La falta del patrón métrico decimal, que es el sistema usado actualmente en casi todo el mundo, hacía que las cosas se midieran de las formas más pintorescas: pies, codos, pulgadas, nudos, etc., que carentes de un patrón común, en cada lugar tenían una dimensión distinta.
En 1305, el rey inglés Eduardo I, casado con la española Leonor de Castilla, hija de Fernando III El Santo, unificó la medida que debía tener una pulgada y que sería el equivalente al ancho de tres espigas de avena, que debían considerarse lo suficientemente homogénea como para servir de patrón de medida. Así, cuando el pie de una dama era el equivalente de treinta y cinco espigas, solicitaba el calzado por ese número y de esa manera, el número del zapato que calzamos ha llegado hasta nuestros días.
Otra curiosidad del calzado es el de los tacones. En principio las botas, sandalias, zapatos y toda clase de calzado, eran de suelas planas y no presentaban resalte alguno para el talón.
La idea de descargar la columna vertebral llegaría más tarde, cuando se comprobó que elevando el talón, se descansaba más el peso del cuerpo y la carga era mejor repartida; pero la necesidad no surgió de ahí, sino que vino producida por un cambio en la estructura de los estribos de las caballerías que dejaron de tener protección delantera y entonces el pie, falto de una sujeción, se colaba por el estribo y hacía incómoda la monta. Para remediar esta deficiencia, fue en Francia en donde empezaron a colocar una especie de tope en la suela de la bota para que se sujetara con el borde del estribo y el jinete pudiese hacer fuerza. Poco a poco ese tope se transformó en tacón, solamente en los zapatos y botas de los hombres. Para las mujeres el inicio fue distinto.
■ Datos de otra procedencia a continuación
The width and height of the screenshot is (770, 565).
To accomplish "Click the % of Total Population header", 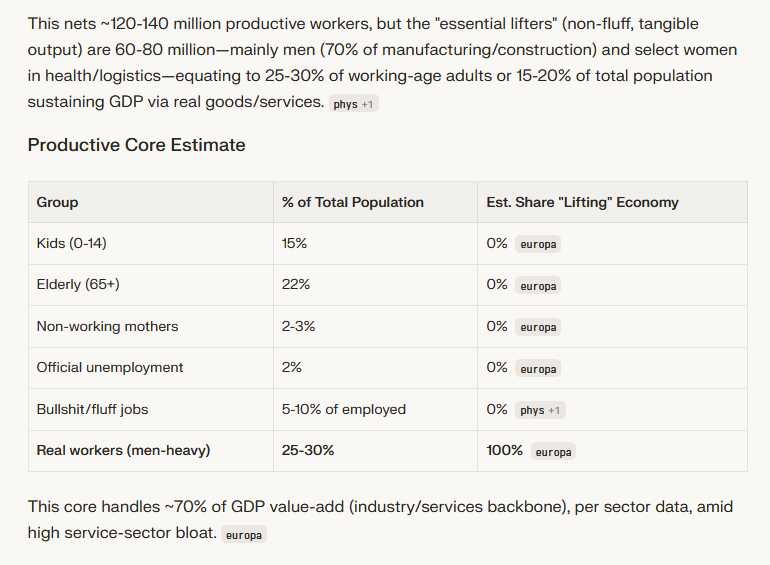I will [x=376, y=202].
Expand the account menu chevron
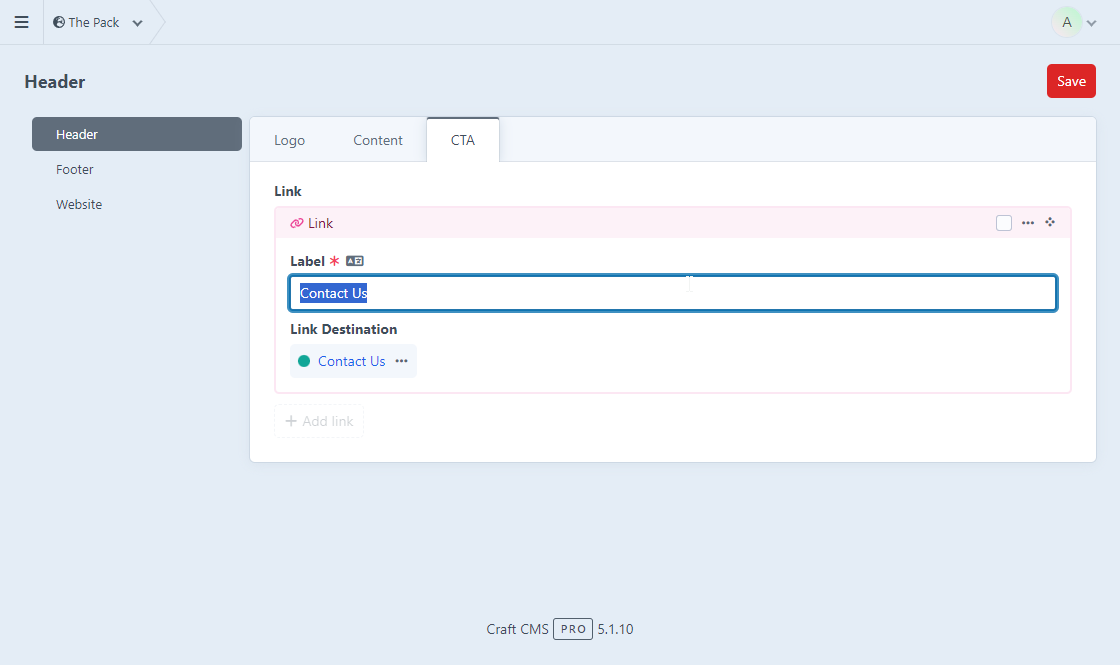Viewport: 1120px width, 665px height. click(x=1092, y=23)
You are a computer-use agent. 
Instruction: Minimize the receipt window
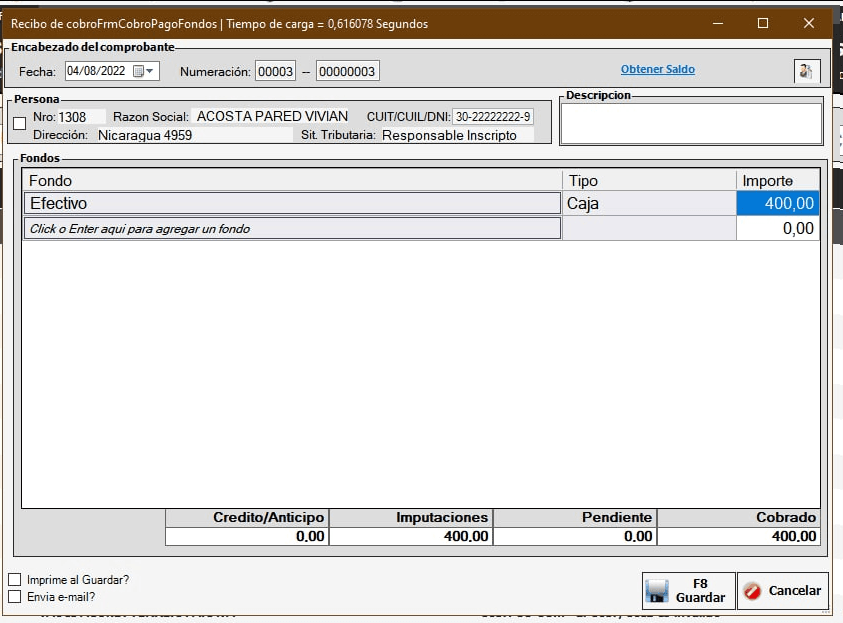[x=717, y=23]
Y dos fueron las circunstancias que propiciaron el uso del tacón, cada vez más alto. En primer lugar por separar el pie del suelo, teniendo en cuenta que nos encontramos en la época en que con un simple “agua va”, salían expelidas por las ventanas las deposiciones de los habitantes de las ciudades, las cuales quedaban depositadas en la calle, formando un caldo inmundo que produjo infinidad de epidemias. Pero no encontraron otra forma de proteger los calzados de las pisadas de los excrementos, casi siempre humanos, que incorporarles el mismo tacón que para la monta y así nacieron los zapatos con tacones que, además de separar a su usuario de las inmundicias, tuvieron la virtud de hacer parecer más altos a sus portadores, razón por la que el Rey Sol, Luis XIV de Francia, personaje bajito donde los hubiera, comenzó a incorporar a su calzado, un ligero tacón que fue elevando poco a poco y a medida que en la corte, que apreciaban cómo crecía el rey, iban aplicándose los mismos procedimientos, lo que obligaba al monarca a subir centímetros en su calzado.
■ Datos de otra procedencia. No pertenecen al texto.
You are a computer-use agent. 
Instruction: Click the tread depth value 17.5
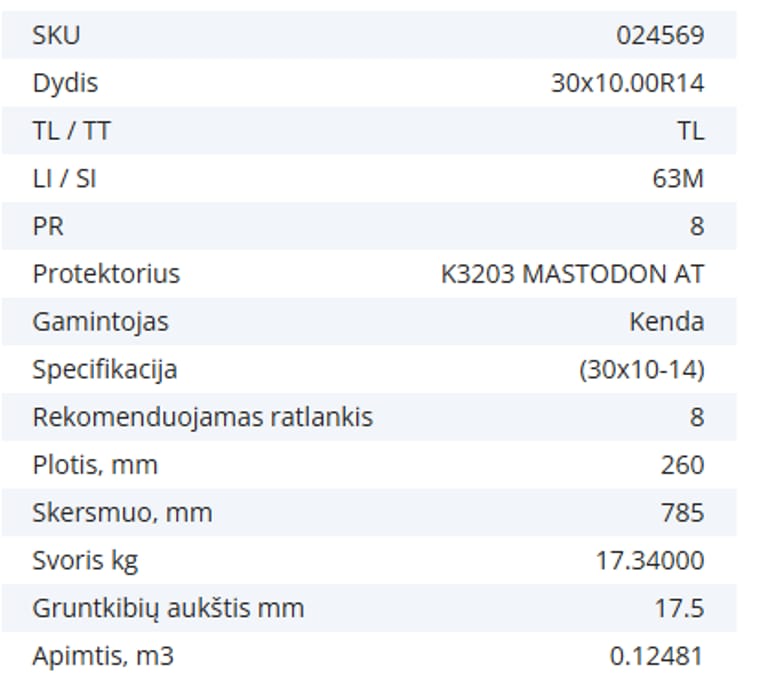(x=678, y=609)
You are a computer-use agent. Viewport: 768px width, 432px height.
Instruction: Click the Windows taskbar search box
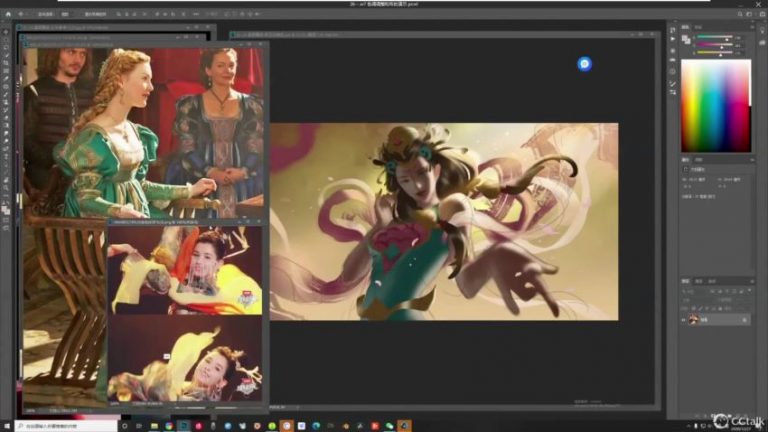(65, 426)
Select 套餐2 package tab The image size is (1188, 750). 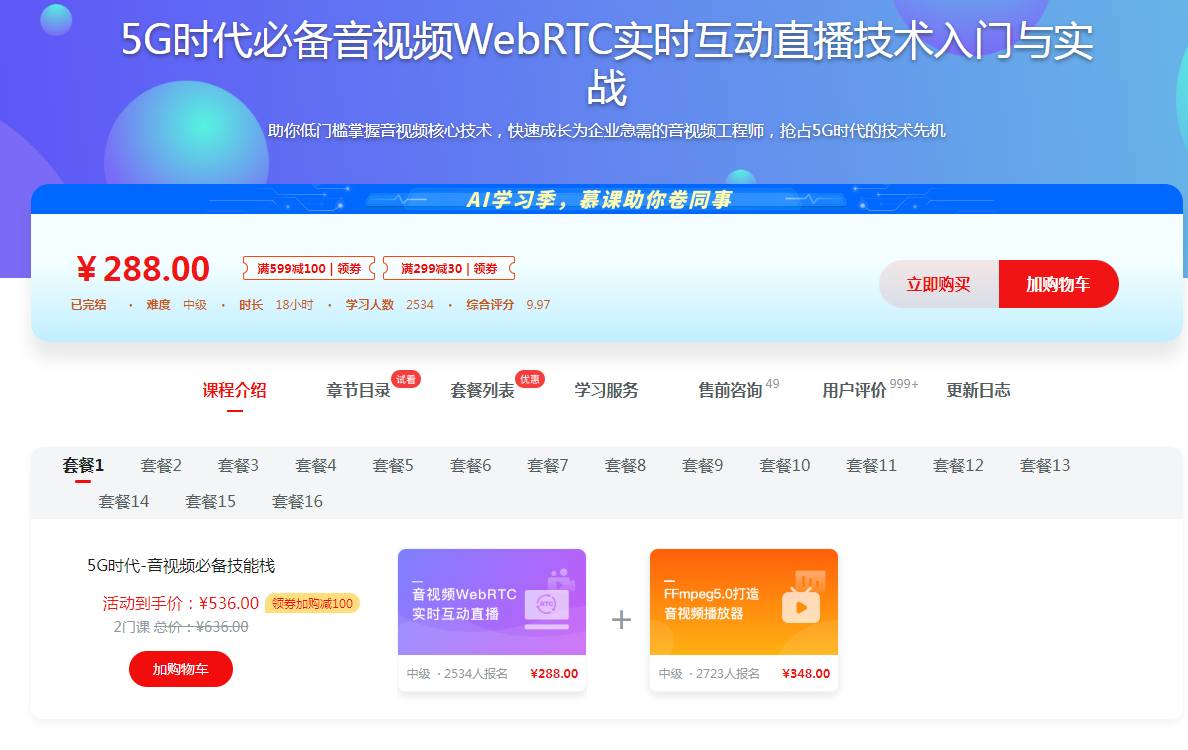161,466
De la misma forma que por detrás, por el tacón, crecía el calzado, las modas impusieron ciertas costumbres, como la de alargar las punteras en un derroche de fantasía que no conducía a nada salvo a medir el suelo de vez en vez, cuando incapaces de controlar dónde ponían el pie, cualquier otra persona les pisaba las alargadas punteras, que llegaron a tener casi un metro, dando en el suelo con el usuario de tan incómoda prenda.
Las cosas se complicaron de tal manera y se produjeron tantas situaciones embarazosas que en Inglaterra, en dónde más furor causaba esta estúpida e incómoda novedad, por decreto real, fueron prohibidas las largas punteras.
Afortunadamente las cosas se desarrollan ahora en perfecta normalidad y las extravagancias han quedado para momentos y situaciones muy concretas. La inmensa mayoría de nosotros, seamos hombres o mujeres, usamos un calzado cómodo y normalmente discreto, pero si alguien quiere comprar un zapato de Lobb, cosa que puede hacer en Madrid o Barcelona, tiene que estar dispuesto a esperar unos ocho meses y a pagar unos tres mil quinientos euros por un zapato normal. Si lo quiere de pieles especiales como serpiente o cocodrilo, el precio le subirá hasta el doble.